__Set task__
In the SEC filing cover page below, change "November 29, 2008" to "February 28, 2009", then write out the passage starting at "UNITED STATES" and ending at "HERMAN MILLER, INC.".

UNITED STATES
SECURITIES AND EXCHANGE COMMISSION
Washington, DC 20549
FORM 10-Q/A
(Amendment No. 1)
[X] |
QUARTERLY REPORT UNDER SECTION 13 OR 15 (d) OF THE SECURITIES EXCHANGE ACT OF 1934 |
[_] |
TRANSITION REPORT PURSUANT TO SECTION 13 OR 15 (d) OF THE SECURITIES EXCHANGE ACT OF 1934 |
For Quarter Ended November 29, 2008 | Commission File No. 001-15141 |
HERMAN MILLER, INC.
A Michigan Corporation | ID No. 38-0837640 |
855 East Main Avenue, Zeeland, MI 49464-0302 | Phone (616) 654 3000 |
Indicate by check mark whether the
registrant:
(1) has filed all reports required to be filed by
Section 13 or 15(d) of the Securities Exchange Act of 1934 during the preceding
12 months, and (2) has been subject to such filing requirements for the past 90
days.
Yes [X] No [_]
Indicate by check mark
whether the registrant is a large accelerated filer, an accelerated filer, a
non-accelerated filer, or a smaller reporting company. See definition of large
accelerated filer,accelerated filer, and smaller reporting company in
Rule 12b-2 of the Exchange Act.

__Given data__
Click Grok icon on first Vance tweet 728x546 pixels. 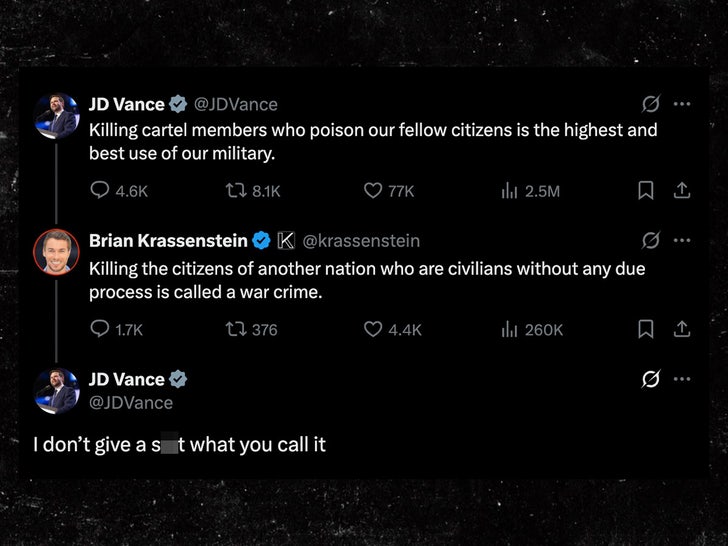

__Exercise response__
UNITED STATES
SECURITIES AND EXCHANGE COMMISSION
Washington, DC 20549
FORM 10-Q/A
(Amendment No. 1)
[X] |
QUARTERLY REPORT UNDER SECTION 13 OR 15 (d) OF THE SECURITIES EXCHANGE ACT OF 1934 |
[_] |
TRANSITION REPORT PURSUANT TO SECTION 13 OR 15 (d) OF THE SECURITIES EXCHANGE ACT OF 1934 |
For Quarter Ended February 28, 2009 | Commission File No. 001-15141 |
HERMAN MILLER, INC.